Hoje é um dia especial para mim e para os Queen. Faz hoje exactamente 30 anos que foi lançado "One Vision", o primeiro tema que juntou os quatro membros dos Queen na composição, inspirados pela noite triunfal que tiveram, meses antes, no Live Aid - a noite em que os Queen reinaram o Mundo e o mito de Freddie Mercury nasceu.

Quando Freddie conduzia a audiência em "We Will Rock You" com um grito de "I like it, sing it again!", milhares de milhões de espectadores em todo o Mundo já moravam na palma da sua mão.

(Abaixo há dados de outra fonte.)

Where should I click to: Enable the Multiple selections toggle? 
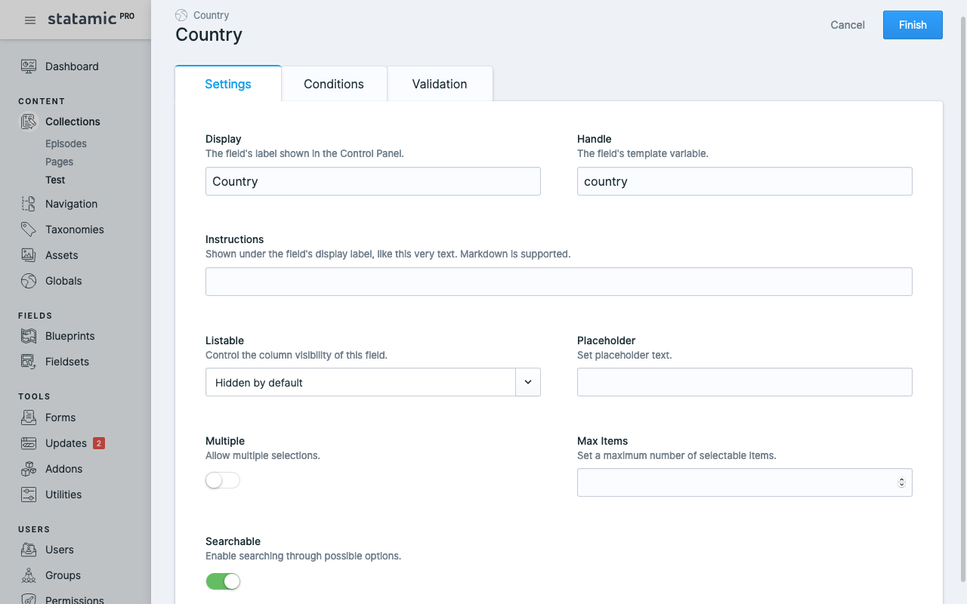click(223, 481)
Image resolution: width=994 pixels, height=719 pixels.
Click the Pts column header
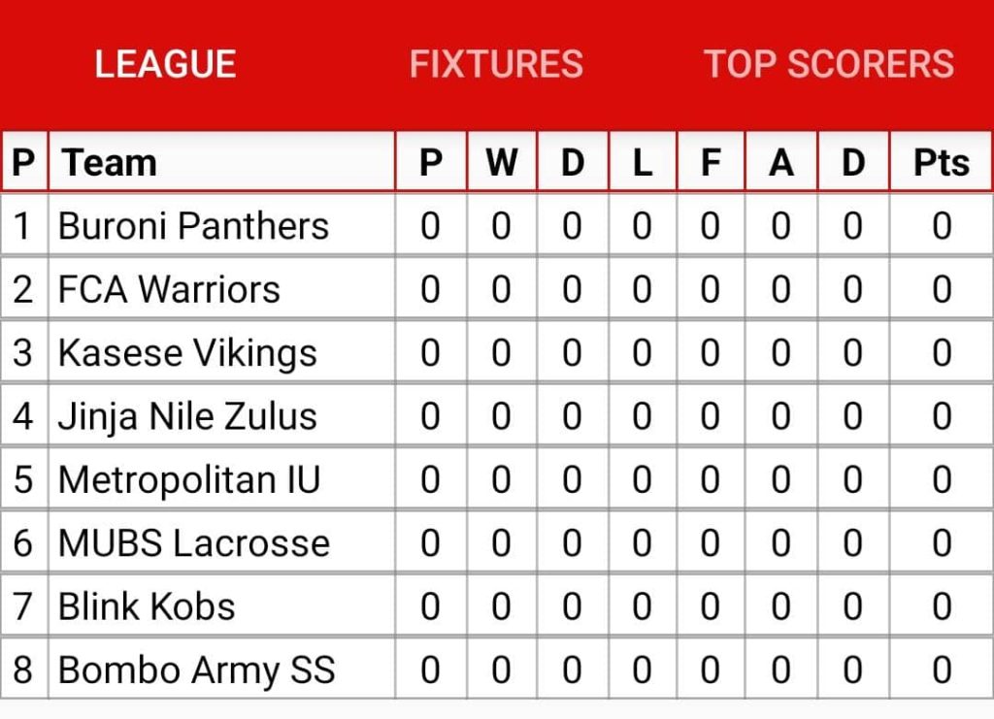click(942, 163)
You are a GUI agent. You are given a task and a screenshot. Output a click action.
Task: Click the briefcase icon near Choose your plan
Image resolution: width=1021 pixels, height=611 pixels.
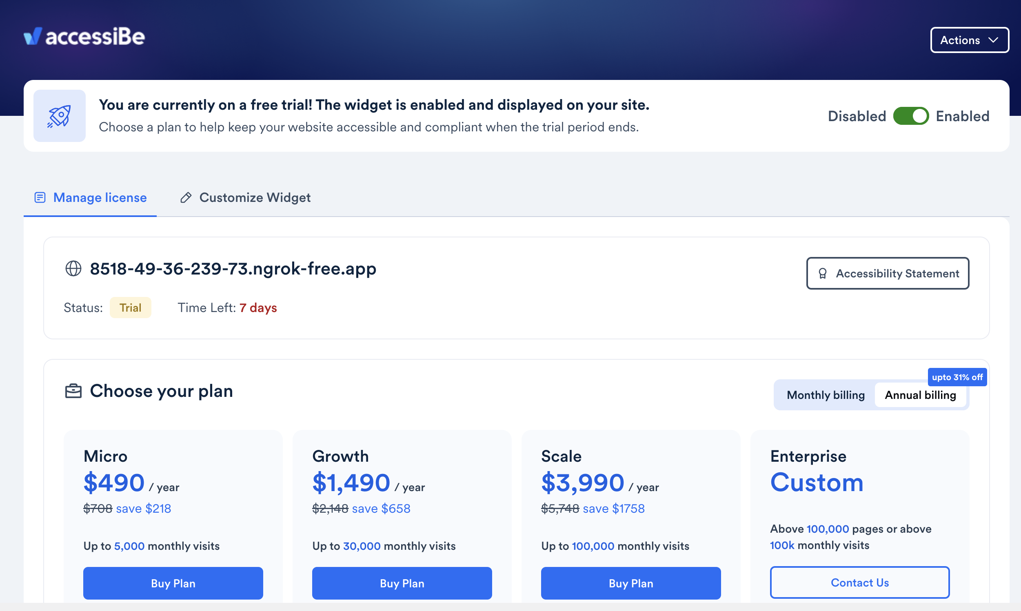73,391
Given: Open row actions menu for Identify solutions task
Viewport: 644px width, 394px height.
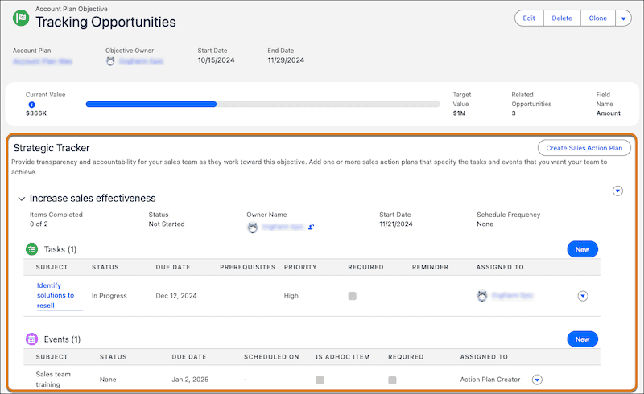Looking at the screenshot, I should (582, 296).
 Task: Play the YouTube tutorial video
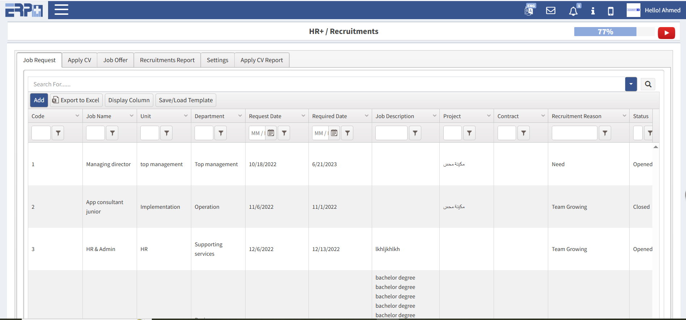point(666,33)
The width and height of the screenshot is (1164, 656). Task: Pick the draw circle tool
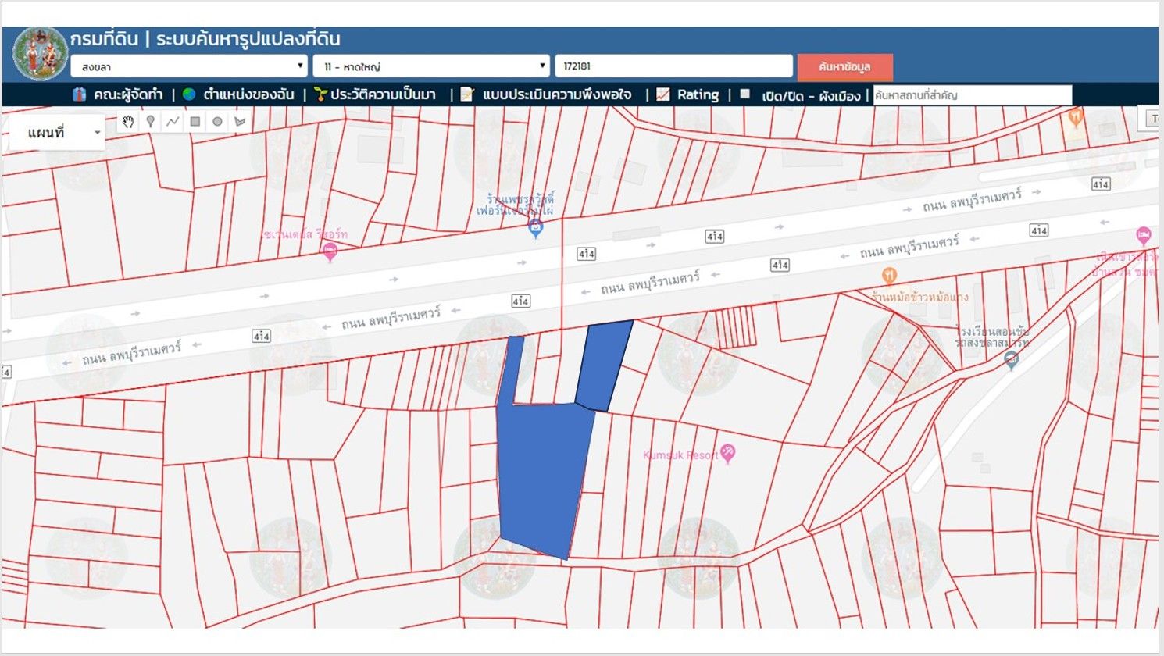217,122
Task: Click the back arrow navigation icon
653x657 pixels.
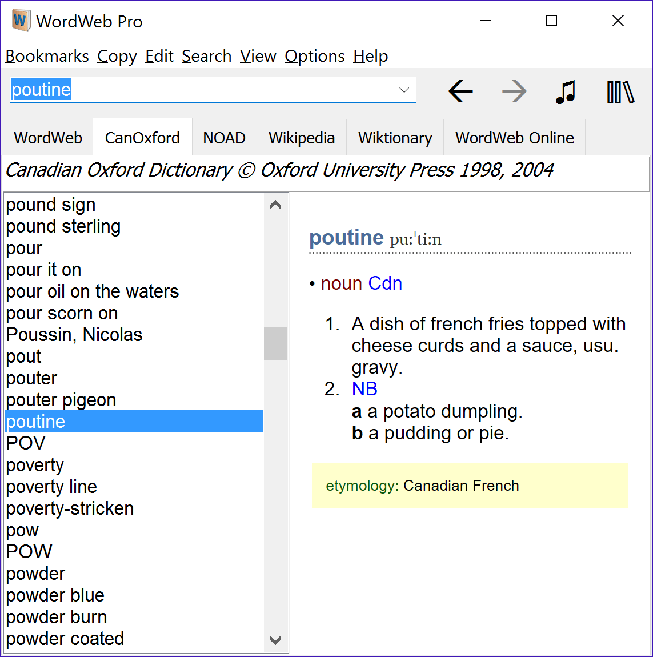Action: [460, 91]
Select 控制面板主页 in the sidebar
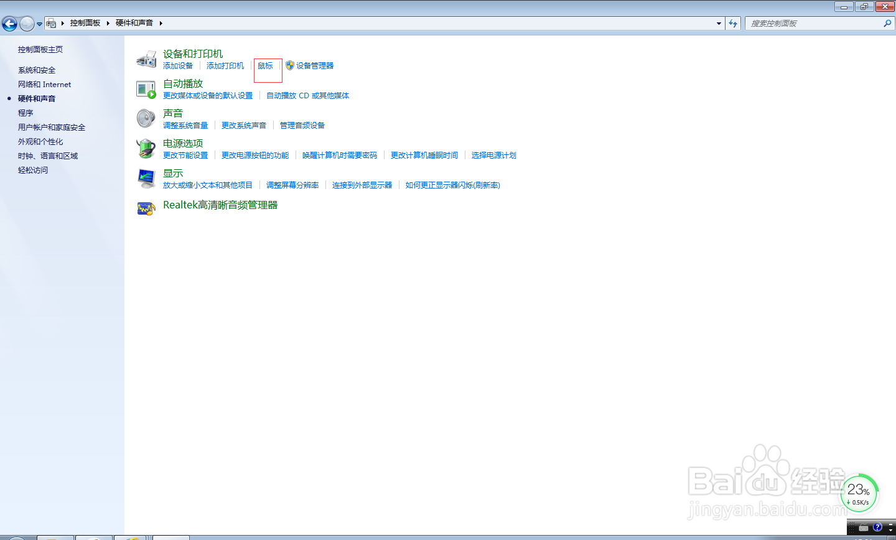Screen dimensions: 896x540 (x=41, y=49)
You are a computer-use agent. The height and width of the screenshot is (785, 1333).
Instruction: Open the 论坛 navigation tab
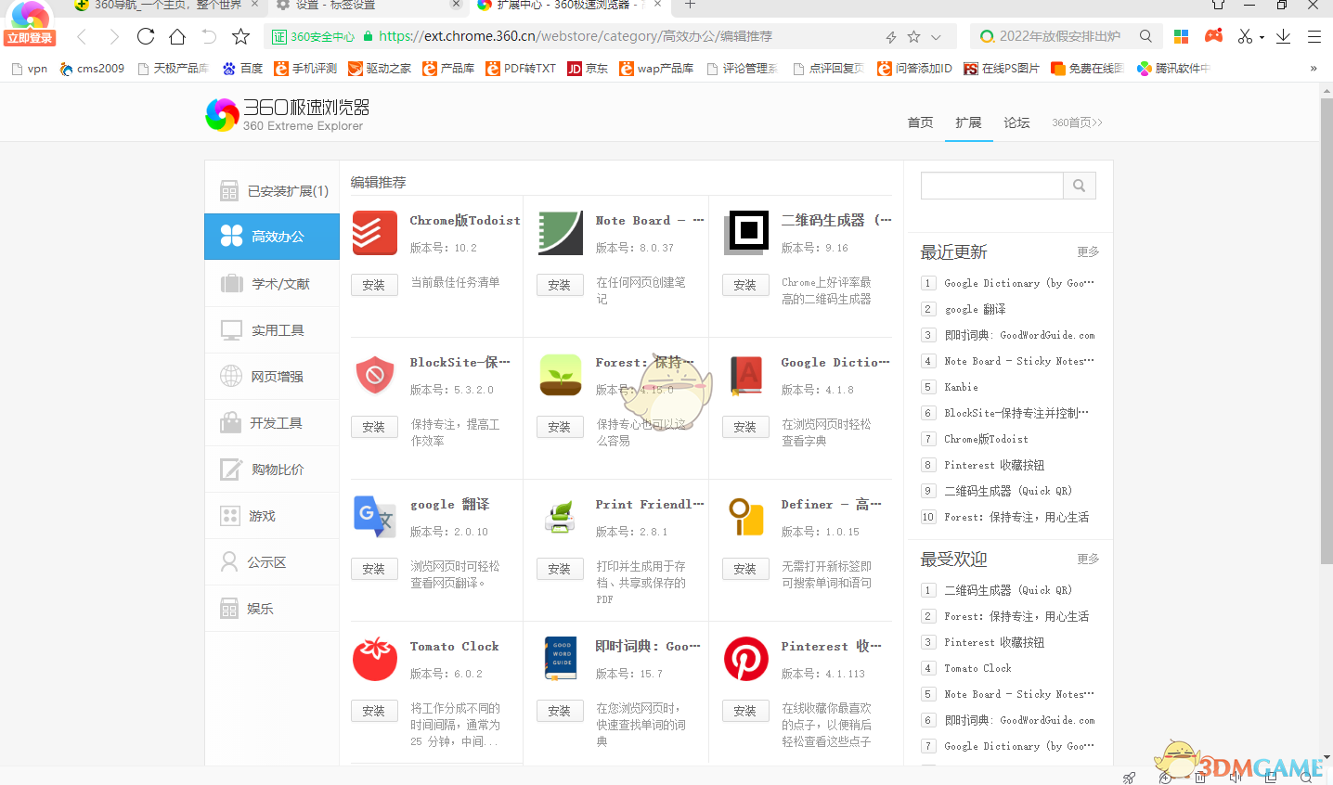pos(1016,122)
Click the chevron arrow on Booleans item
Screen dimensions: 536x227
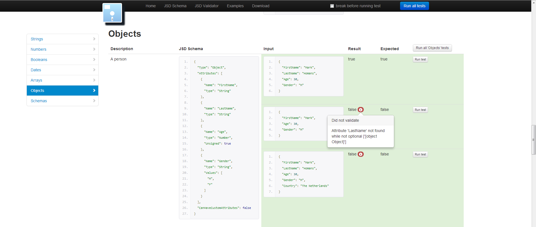[x=94, y=60]
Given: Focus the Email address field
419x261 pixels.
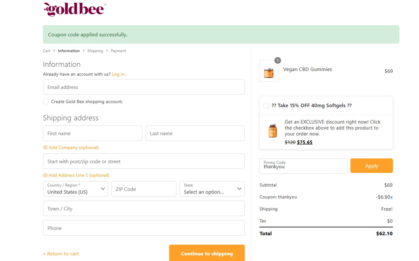Looking at the screenshot, I should point(144,87).
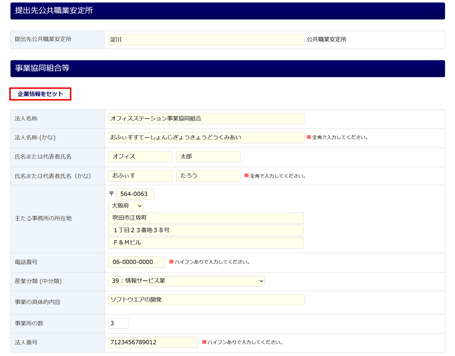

O Wembley, esse era seu desde que "Radio Ga Ga" pusera as 74 mil pessoas que enchiam o estádio a bater palmas com a coordenação de um comício nazi. E aqui reside a magnitude deste feito: aquele não era sequer o público dos Queen.

No Wembley havia U2, Elton John, David Bowie, reunião dos The Who e Paul McCartney a cantar Beatles. Todos os grandes nomes da Pop Rock estavam no Live Aid, incluindo os líderes das tabelas de então. A maioria da audiência em Wembley, pelo menos a falange mais nova, estava lá para ver os U2 (reparem nos cartazes à frente do palco), a banda jovem e sensação da época. Aquele não era o público dos Queen, mas aquela era a noite de Freddie Mercury.

Naquela noite, Freddie queria mais que o Wembley, Freddie queria o Mundo. E agarrou-o, ao dançar com o cameraman em "Hammer To Fall", como se desse a mão às 1.9 mil milhões de pessoas (um terço da humanidade) que o viam em casa. E foi assim, que na noite de 13 de Julho de 1985, o planeta acordou para um facto que estivera o tempo todo à sua frente: não havia um showman como Freddie Mercury, com uma capacidade sem paralelo para captar a audiência. Não havia e não voltou a haver. O Wembley parecia uma pequena chávena para o brilho da estrela que explodia em palco. Assim foi a vida de Freddie Mercury: como uma estrela que brilhou muito, muito rápido, muito intensamente e explodiu, porque o universo não aguentava com tanto brilho.

E assim nasceu o mito de Freddie Mercury, no Live Aid, onde os Queen deram à humanidade os melhores 20 minutos da sua História. O filho dessa noite nasceria a 4 de Novembro de 1985 e chamar-se-ia "One Vision".

Hoje é um dia especial. Enquanto os Queen lançavam "One Vision" no Reino Unido, quis o destino que a milhares de quilómetros, numa cidade perdida no interior de Portugal, nesse mesmo dia nascesse um enorme fã da banda.. Faz hoje exactamente 30 anos.